3626. Virtue. We name our favorite things about the birthday girls and boy this past year and replay before our eyes, virtue.  Whatever is good, whatever is noble, whatever is right, whatever is pure, whatever is lovely, whatever is admirable -- if anything is excellent or praiseworthy think about such things. And so we do.

3627. New clothes for fall, a birthday gift, the felicity of feeling pretty.








3627. "I stepped in some bear poop in the orchard," Janie announces, "and it had plum pits in it."


3628. We pick 12 gallons of plums in the snarled old orchard.

3629. We can plums late into the night, the first five gallons a grid of purply red quart jars.

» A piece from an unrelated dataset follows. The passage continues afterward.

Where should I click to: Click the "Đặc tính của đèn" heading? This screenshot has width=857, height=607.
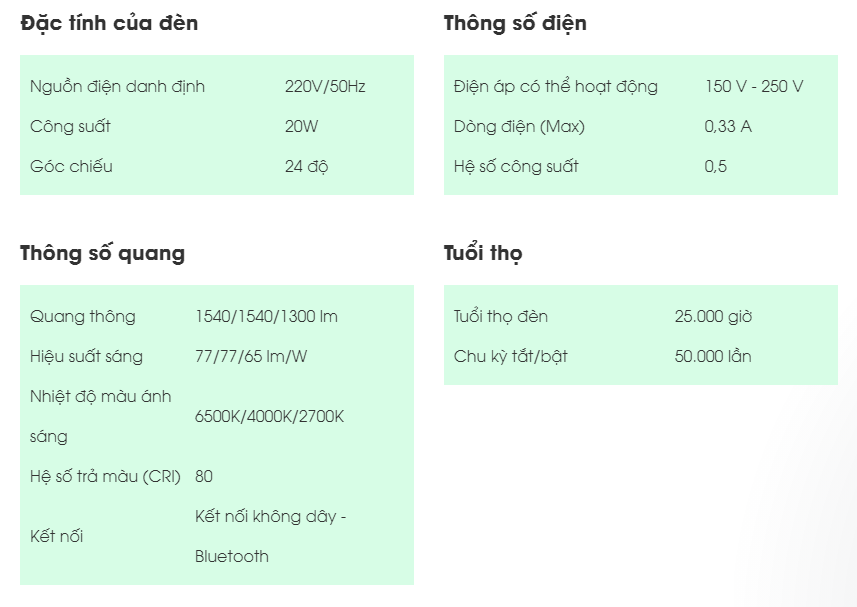[x=109, y=24]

3630. Craig and I pause to crunch rice krispy bars and stare at the old hand-me-down bin still half full of plums. "Ya know," Craig blurts between bites, "that is a lot of plums." He sets me to giggles. We shake our heads, smiles wide, laughs full.

3631. Myra blisses out over piles of plums. One here, a handful there, it's hard to say how many she ate. And so contrite when everything turned terribly stinky and messy, she hopped in the bath and covered herself head to toe in conditioner.







3632. Jack confesses to growing his fingernails long to try to grow claws.


3633. The children awake from Sunday naps. "Change into dirty clothes and you can dig worms," I say, "as long as you fill in the holes." They whoop and holler and, rapturous, tumble out the back door.







3634. Myra bites off little bits of plum and stuffs them in her dolly's mouth.

3635. "Are you trying to make it look like actually you?" Jack asks as I process a photo.

3636. Actually me. Another good week.









7 comments:

Kelly Hallahan said...

Virtue. We name our favorite things about the birthday girls and boy this past year and replay before our eyes... love this. may need to start a new tradition! blessings from Uganda

Unknown said...

Always LOVE your list but #3632 made me laugh out loud, as i remember the days of small boys.

Goat said...

You love. You have a good result.

Claws, plums, spit,rejuvenated markers, and the most intelligent chickens in the world. A VERY GOOD result.

Love to you.

Jennifer Dougan said...

Bethany,

Nice to meet you. I am hopping over from Ann's link up. I was drawn in right away by your tender family story. Thanks for letting me peak into your journal time with your daughter and to picture the sweet sleeping infant on your arm.

Counting gifts with you,
Jennifer Dougan
www.jennhiferdougan.com

Kim said...

Thank you. This is beautiful! (found you off of ann's blog)

Heather said...

Love and no secrets.
Interesting. You've always reminded me of beautiful Sara Groves and she sings a song called, "Different Kinds of Happy". Do you know it? It's about exposing our secrets which draws us to love each other deeper. Love your blog--always :)

Craig and Bethany said...

I don't know it. "Different Kinds Of Happy," I'll have to look it up. Sounds beautiful and intriguing. Thanks!